Auswahl:
┄┄┄┄┄┄┄┄┄┄┄┄┄┄┄┄┄┄┄┄

In England werden immer noch die Galgen gewartet, auch
wenn seit 1964 gluecklicherweise keiner mehr benutzt worden ist. In Bulgarien
wurden noch vor kurzem drei Maenner, die "terroristischer Handlungen"
und Sabotage wegen angeklagt waren, zum Tod verurteilt. In den USA bestraft
die Mehrzahl der Staaten Mord und Vergewaltigung mit dem Tod.
Zu den eifrigsten, die Galgen, Gas, elektrischen Stuhl
und Erschiessen als wirkungsvolle Mittel gegen Verbrechen oder auch nur
vermeintliche illegale Taten ansehen, gehoert Taiwan, wo 1990 allein neunundsechzig
Todesurteile ausgesprochen wurden. In Suedafrika werden mindestens hundert
Angeklagte pro Jahr hingerichtet. Verglichen mit China ist das allerdings
gar nichts. Dort wurden allein dreissigtausend Menschen innerhalb des letzten
Jahrzehnts auf hoeheren Befehl umgebracht.
An der Spitze der Laender, die glauben, mit Mord und Totschlag vermeintliche
oder tatsaechliche Verbrechen suehnen zu koennen, steht der Iran. Oftmals
faellt der Richter erst das Urteil, wenn der mutmassliche Verbrecher bereits
tot ist. Als 1979 die Islamische Republik ausgerufen wurde, setzten die
neuen Machthaber besondere Gerichtshoefe ein. Sie untersuchten Faelle von
"Verderbtheit auf Erden" und "Feindschaft gegen Gott".

┄┄┄┄┄┄┄┄┄┄┄┄┄┄┄┄┄┄┄┄

Datenauszug:
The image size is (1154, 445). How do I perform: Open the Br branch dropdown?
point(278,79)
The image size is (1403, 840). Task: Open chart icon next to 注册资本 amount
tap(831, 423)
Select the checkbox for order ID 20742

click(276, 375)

┄┄┄┄┄┄┄┄┄┄┄┄┄┄┄┄┄┄┄┄

Schreiben Sie bitte den Abschnitt der Auswahl wortgetreu nieder, beginnend bei „In England werden“ und endend bei „mit dem Tod.“. Die Einträge sind eigenständiges Material und gehören nicht zur Auswahl.

In England werden immer noch die Galgen gewartet, auch
wenn seit 1964 gluecklicherweise keiner mehr benutzt worden ist. In Bulgarien
wurden noch vor kurzem drei Maenner, die "terroristischer Handlungen"
und Sabotage wegen angeklagt waren, zum Tod verurteilt. In den USA bestraft
die Mehrzahl der Staaten Mord und Vergewaltigung mit dem Tod.